Nature’s beauty and G-d’s wisdom

Dear Rabbi,

Is there a Jewish view of Nature? I am an avid hiker and bird watcher, and Nature is an important part of my life, and I feel very Jewish when I am looking at beautiful scenery. But I have never known if it’s really a Jewish thing to do, or if it’s just something I like to do.

L.S., Plano

Dear L.S.,

You are right on! In Torah literature, there are literally volumes dedicated to the merit of observing the wisdom of G-d through nature. The early commentaries consider this to be included in the mitzvah of loving G-d as well as the mitzvah to be in awe of G-d, by focusing on the awesomeness of His creations.

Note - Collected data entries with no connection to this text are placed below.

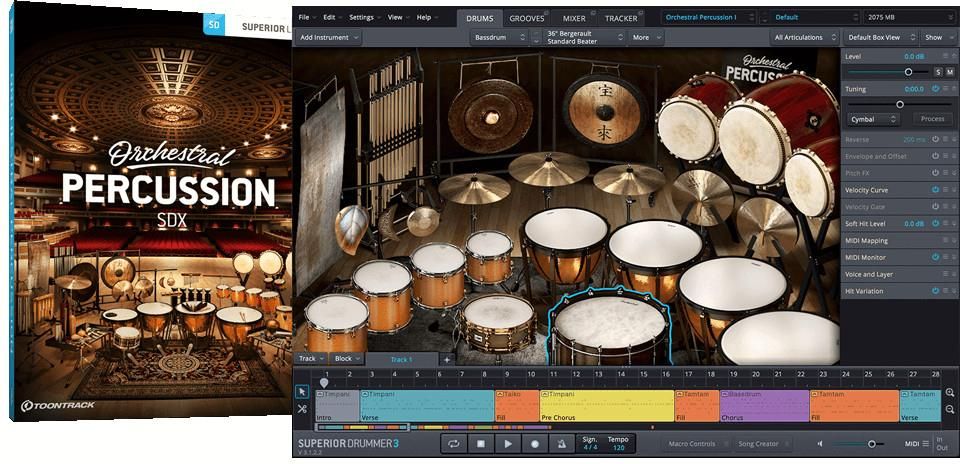This screenshot has height=464, width=960.
Task: Start playback with the play button
Action: 508,444
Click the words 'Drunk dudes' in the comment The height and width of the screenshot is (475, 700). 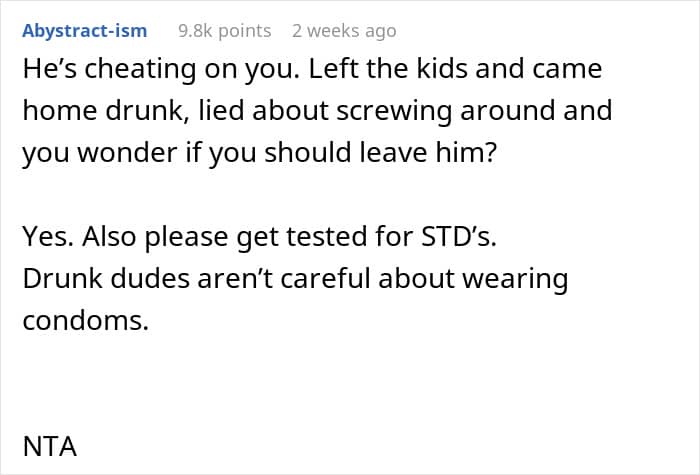[96, 279]
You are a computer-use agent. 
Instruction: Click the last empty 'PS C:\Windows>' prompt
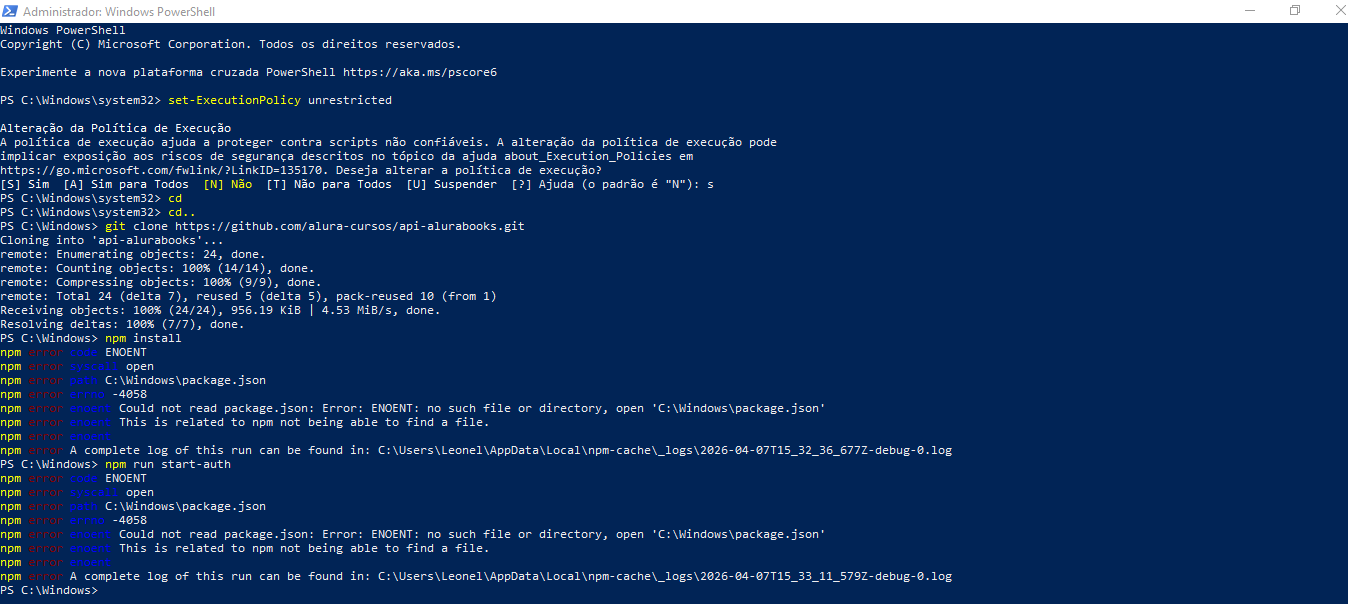coord(50,590)
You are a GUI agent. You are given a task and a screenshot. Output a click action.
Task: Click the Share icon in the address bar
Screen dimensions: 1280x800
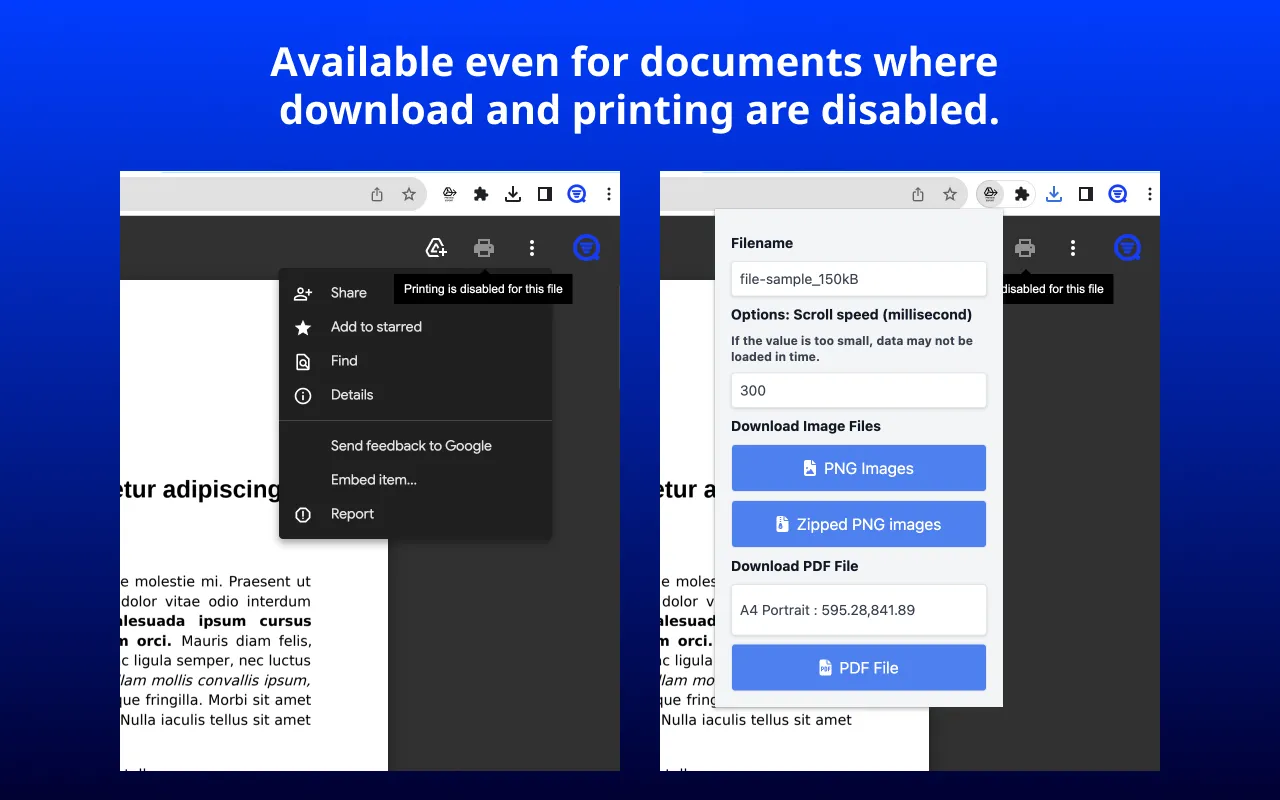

This calls to mind a story told about many great sages and scholars, more recently of the late R’ Shraga Feivel Mendelovits, an early pioneer of Torah in America. He was once walking through the forest with a group of students, discussing Torah topics, when one student absentmindedly plucked a leaf off a tree. R’ Shraga Feivel nearly went into tremors, and asked, “How could you have torn off a leaf for no reason?! Don’t you realize that the entire universe is playing a symphony to G-d, and that every leaf, every creation, is another instrument in that symphony? How could you silence that instrument for no reason?”

This story reflects an attitude in Judaism, to love and observe nature, to “hear the music” of the beautiful creations of the world. This is reflected in numerous verses in the Book of Psalms (Tehillim), written by King David. Tehillim continually express love and ecstasy at the amazing creations of the Al-mighty.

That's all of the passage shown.